[Stored items]
= = = = =

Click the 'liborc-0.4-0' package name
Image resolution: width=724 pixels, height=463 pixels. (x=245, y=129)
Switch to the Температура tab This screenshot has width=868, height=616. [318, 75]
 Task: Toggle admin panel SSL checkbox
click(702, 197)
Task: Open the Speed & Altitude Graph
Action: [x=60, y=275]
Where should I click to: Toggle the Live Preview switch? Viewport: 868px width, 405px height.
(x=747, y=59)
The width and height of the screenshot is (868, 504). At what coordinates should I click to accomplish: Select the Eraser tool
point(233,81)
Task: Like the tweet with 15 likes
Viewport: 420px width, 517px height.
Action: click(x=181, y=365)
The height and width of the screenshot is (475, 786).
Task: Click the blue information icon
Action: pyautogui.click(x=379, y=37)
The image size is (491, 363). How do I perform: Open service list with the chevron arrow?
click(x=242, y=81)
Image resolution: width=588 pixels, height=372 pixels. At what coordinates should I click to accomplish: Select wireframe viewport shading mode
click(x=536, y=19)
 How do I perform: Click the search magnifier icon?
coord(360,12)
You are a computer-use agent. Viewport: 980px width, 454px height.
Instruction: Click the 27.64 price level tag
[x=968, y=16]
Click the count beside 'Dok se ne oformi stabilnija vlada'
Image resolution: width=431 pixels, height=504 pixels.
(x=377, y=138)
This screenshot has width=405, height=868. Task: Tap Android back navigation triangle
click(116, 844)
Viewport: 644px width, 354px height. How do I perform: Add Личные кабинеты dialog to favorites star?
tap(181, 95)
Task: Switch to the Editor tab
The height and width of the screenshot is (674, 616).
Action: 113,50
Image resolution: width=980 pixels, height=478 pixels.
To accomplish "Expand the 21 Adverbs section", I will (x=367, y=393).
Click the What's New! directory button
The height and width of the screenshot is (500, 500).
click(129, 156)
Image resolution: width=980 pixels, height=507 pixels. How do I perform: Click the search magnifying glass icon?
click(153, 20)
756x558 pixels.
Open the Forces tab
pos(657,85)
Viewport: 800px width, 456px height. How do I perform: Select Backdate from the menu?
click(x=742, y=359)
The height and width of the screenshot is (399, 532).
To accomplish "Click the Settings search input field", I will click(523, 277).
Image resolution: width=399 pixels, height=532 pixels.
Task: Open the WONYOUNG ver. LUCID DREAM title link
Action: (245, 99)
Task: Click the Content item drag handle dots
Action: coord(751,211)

= = = = =

• EXERCISE BRIEF: Return only those lines that run from the one containing "Click the What's New! directory button" through the end of the entries, keeping each exactly as written.

• ANSWER SECTION:
Click the What's New! directory button
The height and width of the screenshot is (500, 500).
click(129, 156)
Image resolution: width=980 pixels, height=507 pixels. How do I perform: Click the search magnifying glass icon?
click(153, 20)
756x558 pixels.
Open the Forces tab
pos(657,85)
Viewport: 800px width, 456px height. How do I perform: Select Backdate from the menu?
click(x=742, y=359)
The height and width of the screenshot is (399, 532).
To accomplish "Click the Settings search input field", I will click(523, 277).
Image resolution: width=399 pixels, height=532 pixels.
Task: Open the WONYOUNG ver. LUCID DREAM title link
Action: (245, 99)
Task: Click the Content item drag handle dots
Action: coord(751,211)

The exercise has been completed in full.